Le témoin dénonce les informations affichées sur le site CASH. « Il est écrit que pour toutes cartes d’identité avalées, elles peuvent être récupérables sous 3 jours ». Il ajoute : « Il n’y a aucun suivi, aucune information fiable ».
La réponse de Batopin
Contacté par notre rédaction, Batopin reconnaît un dysfonctionnement. Son porte-parole, Erik Lenoir, évoque une confusion à l’origine du problème : « L’opérateur n’a probablement pas compris qu’il ne s’agissait pas d’une carte bancaire, mais d’une carte d’identité. Il a donc appliqué la procédure classique ». Concernant le call center, Batopin précise son rôle : « Il ne gère pas les dossiers. Il accueille les clients et les redirige vers les bons interlocuteurs ».
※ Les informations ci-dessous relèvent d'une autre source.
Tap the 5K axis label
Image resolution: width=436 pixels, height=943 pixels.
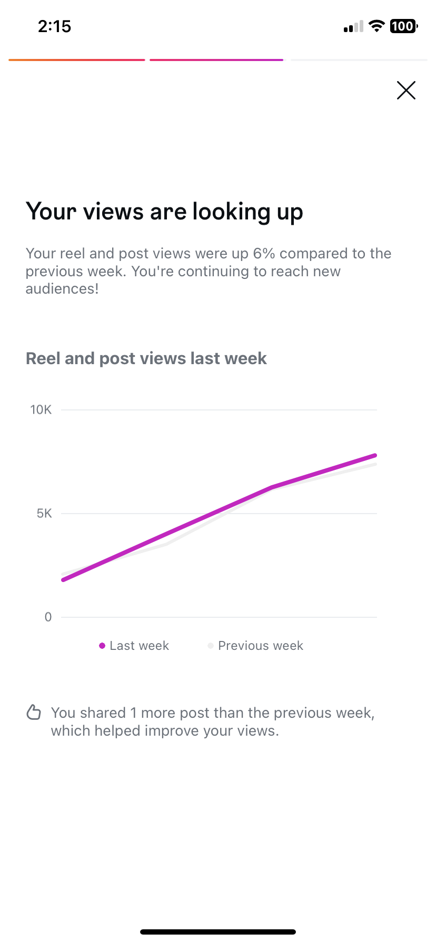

Un technicien a bien délivré la carte d’identité au bureau de Mons-CentreMarie Janart, Une représentante de Batopin
Marie Janart, autre représentante de la compagnie, affirme que l’information a été vérifiée auprès des techniciens. « Le 23 juin, un technicien a bien délivré la carte d’identité au bureau de Mons-Centre. Le client doit donc désormais s’adresser au commissariat concerné pour récupérer sa carte ».
Interrogé sur une éventuelle preuve de dépôt du document, Batopin répond : « Cela dépend d’un bureau de police à l’autre. Ce n’est pas systématiquement fait ». La représentante ajoute que ce type de situation reste rare : « Je suis vraiment désolée pour notre client ».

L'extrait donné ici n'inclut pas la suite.